■ RECORDS PROVIDED:

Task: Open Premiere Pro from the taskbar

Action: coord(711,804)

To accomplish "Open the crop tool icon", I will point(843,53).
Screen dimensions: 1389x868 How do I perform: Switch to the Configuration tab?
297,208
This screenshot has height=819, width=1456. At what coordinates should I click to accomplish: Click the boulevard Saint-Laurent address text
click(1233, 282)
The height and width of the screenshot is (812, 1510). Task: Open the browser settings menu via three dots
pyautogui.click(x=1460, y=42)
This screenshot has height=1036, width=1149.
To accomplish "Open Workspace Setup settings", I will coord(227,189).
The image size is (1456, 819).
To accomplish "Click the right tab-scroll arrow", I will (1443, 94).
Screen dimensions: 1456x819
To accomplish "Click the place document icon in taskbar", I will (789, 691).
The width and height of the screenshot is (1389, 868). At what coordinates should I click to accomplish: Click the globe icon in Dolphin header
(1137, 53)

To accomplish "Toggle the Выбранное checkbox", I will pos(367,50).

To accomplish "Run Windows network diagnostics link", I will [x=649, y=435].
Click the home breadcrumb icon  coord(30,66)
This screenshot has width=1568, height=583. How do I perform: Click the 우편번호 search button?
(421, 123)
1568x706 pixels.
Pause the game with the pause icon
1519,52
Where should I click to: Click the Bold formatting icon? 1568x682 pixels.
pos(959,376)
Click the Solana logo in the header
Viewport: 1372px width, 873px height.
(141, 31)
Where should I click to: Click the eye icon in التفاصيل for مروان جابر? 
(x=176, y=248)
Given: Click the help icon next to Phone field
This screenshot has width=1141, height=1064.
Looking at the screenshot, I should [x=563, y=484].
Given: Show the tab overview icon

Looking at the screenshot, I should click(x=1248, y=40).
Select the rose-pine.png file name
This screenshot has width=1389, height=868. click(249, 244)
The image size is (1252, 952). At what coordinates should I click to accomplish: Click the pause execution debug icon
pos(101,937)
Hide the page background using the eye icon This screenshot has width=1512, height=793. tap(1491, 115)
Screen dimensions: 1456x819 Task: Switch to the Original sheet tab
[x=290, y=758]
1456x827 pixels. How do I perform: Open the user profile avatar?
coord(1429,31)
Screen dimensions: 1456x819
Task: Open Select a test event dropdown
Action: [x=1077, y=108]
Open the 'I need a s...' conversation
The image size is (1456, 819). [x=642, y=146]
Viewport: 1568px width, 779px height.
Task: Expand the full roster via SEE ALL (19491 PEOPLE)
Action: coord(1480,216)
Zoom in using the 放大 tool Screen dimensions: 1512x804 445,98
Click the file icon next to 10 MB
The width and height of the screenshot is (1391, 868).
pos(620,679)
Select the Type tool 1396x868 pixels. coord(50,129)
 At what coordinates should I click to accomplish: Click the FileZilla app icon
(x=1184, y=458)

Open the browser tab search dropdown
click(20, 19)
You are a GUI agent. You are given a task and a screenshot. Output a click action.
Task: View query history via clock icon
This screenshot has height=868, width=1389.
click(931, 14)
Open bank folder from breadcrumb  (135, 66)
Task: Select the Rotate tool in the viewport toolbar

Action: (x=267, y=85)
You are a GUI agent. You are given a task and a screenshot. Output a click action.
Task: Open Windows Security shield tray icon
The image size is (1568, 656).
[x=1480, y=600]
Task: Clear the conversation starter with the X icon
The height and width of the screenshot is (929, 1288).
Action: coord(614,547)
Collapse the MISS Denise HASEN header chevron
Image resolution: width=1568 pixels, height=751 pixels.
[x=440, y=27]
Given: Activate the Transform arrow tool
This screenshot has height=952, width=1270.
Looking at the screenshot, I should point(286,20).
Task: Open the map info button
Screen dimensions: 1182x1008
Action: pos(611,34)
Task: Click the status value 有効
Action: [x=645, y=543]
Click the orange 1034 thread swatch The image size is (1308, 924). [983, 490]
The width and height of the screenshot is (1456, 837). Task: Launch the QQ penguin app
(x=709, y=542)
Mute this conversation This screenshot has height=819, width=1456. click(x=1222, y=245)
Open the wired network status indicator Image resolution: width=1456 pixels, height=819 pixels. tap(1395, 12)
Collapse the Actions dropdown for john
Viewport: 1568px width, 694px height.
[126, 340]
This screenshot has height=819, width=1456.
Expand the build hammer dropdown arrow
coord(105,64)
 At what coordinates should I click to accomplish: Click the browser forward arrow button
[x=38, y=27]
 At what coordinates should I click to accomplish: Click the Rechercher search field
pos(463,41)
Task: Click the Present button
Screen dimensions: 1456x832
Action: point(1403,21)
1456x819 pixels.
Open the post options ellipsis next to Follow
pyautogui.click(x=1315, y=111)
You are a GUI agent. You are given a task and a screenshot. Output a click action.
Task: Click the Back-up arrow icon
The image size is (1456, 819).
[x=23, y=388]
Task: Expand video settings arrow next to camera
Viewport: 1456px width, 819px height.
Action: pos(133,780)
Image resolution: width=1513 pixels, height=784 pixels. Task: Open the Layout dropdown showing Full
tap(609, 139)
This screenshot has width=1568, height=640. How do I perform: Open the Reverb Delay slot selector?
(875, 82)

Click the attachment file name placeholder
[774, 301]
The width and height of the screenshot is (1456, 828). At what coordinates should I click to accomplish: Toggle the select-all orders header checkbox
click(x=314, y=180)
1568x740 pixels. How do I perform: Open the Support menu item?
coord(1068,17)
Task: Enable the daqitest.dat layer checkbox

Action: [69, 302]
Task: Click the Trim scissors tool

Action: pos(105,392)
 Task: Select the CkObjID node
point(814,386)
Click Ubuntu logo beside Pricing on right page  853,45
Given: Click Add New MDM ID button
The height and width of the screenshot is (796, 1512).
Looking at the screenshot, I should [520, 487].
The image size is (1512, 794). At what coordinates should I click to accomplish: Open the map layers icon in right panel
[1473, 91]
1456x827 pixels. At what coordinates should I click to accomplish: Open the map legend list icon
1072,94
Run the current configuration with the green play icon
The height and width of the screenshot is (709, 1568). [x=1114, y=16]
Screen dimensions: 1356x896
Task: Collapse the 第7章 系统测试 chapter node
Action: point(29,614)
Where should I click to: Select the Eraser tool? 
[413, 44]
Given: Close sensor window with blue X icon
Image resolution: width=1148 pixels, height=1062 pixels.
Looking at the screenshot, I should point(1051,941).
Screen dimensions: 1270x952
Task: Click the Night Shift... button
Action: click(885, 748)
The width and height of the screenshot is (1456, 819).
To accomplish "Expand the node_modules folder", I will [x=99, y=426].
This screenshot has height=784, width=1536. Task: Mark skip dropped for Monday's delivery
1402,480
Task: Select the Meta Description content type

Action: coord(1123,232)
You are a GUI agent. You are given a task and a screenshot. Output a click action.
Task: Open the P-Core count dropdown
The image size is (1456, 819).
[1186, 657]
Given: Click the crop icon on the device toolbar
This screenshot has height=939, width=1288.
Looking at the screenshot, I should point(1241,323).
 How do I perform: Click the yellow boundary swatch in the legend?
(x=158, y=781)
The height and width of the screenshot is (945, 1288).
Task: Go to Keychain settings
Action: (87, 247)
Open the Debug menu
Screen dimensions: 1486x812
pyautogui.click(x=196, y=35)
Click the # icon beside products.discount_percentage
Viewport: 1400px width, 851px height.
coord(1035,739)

■ TASK OBJECTIVE: Answer with the number alone: how many lines in the records include the word "network"?

■ RESULT OF THE EXERCISE: 2